- [Given information]
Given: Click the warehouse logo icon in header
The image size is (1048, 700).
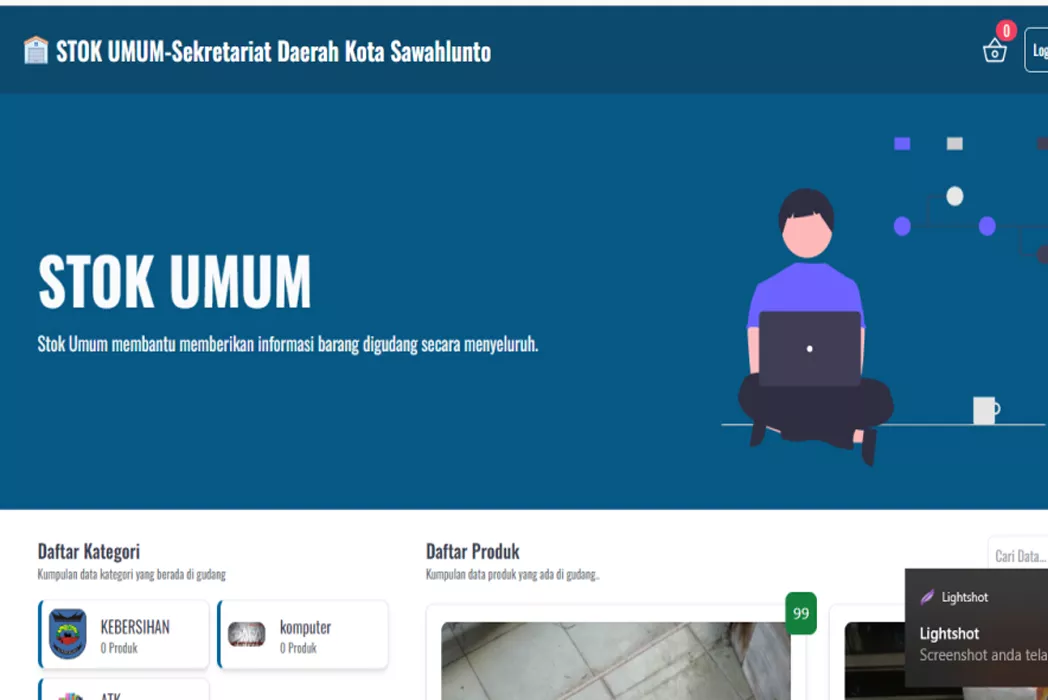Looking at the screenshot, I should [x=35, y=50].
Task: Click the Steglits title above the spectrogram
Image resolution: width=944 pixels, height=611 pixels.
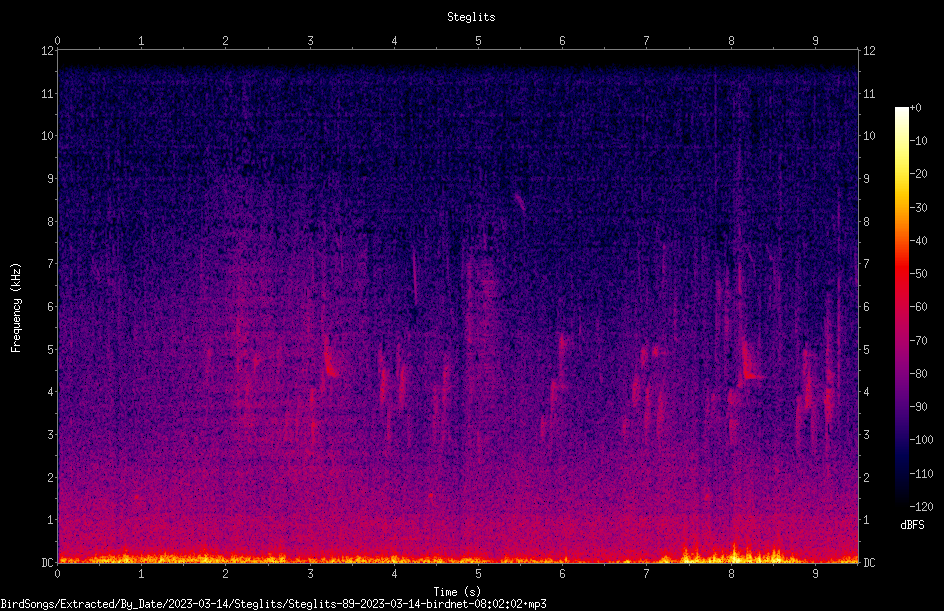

- [Work instruction]
Give back the material word for word and drop the pictures it holds.

- [Response to this task]
Given: Click the warehouse logo icon in header
The image size is (1048, 700).
Looking at the screenshot, I should [x=35, y=50].
Task: Click the Steglits title above the spectrogram
Image resolution: width=944 pixels, height=611 pixels.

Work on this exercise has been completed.